Fellow organiser Niamh Gill, also aged 16, said: “The UK Government used COP26 to greenwash its massive contributions to the climate crisis. Glasgow became the backdrop for the biggest PR stunt in history.
“The Glasgow Climate Pact fails to even mention oil and gas as causes of climate change. We refuse to let this city become synonymous with climate failure. We reject that.”
The event will begin with protestors marching from Kelvin Way to George Square at 11am, following the same route as the demonstration on November 5 last year. A rally will follow in George Square, with speakers including community groups, addressing a range of social justice issues, and activists from the Czech Republic, which holds the European presidency for COP27.

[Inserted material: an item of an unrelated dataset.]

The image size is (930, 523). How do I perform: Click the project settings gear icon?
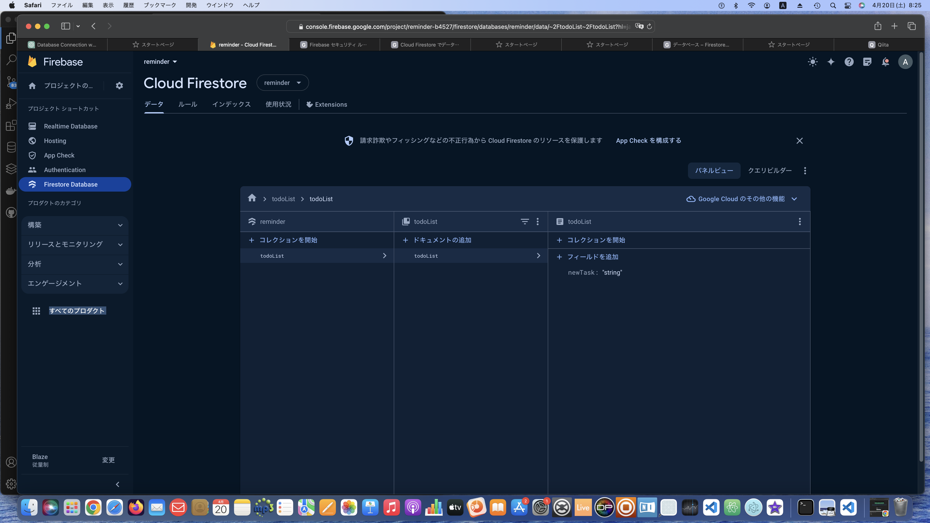tap(119, 86)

Under the Paris Agreement, nearly 200 countries agreed to take action to limit global temperature rise to 2C above pre-industrial levels and pursue efforts to curb them to 1.5C to avoid the worst impacts of climate change.
A new UN report, issued this week, has analysed the emissions reductions pledged under the global treaty through nationally determined contributions (NDCs) from the countries.
It found the combined cuts fall far short of the action required to restrict temperature rise to 1.5C or even the 2C ‘danger’ level, potentially putting the planet on track for around 2.5C of warming by the end of the century.
UN climate chief Simon Stiell warned while there had been some progress this year, reductions were “still nowhere near the scale and pace” needed.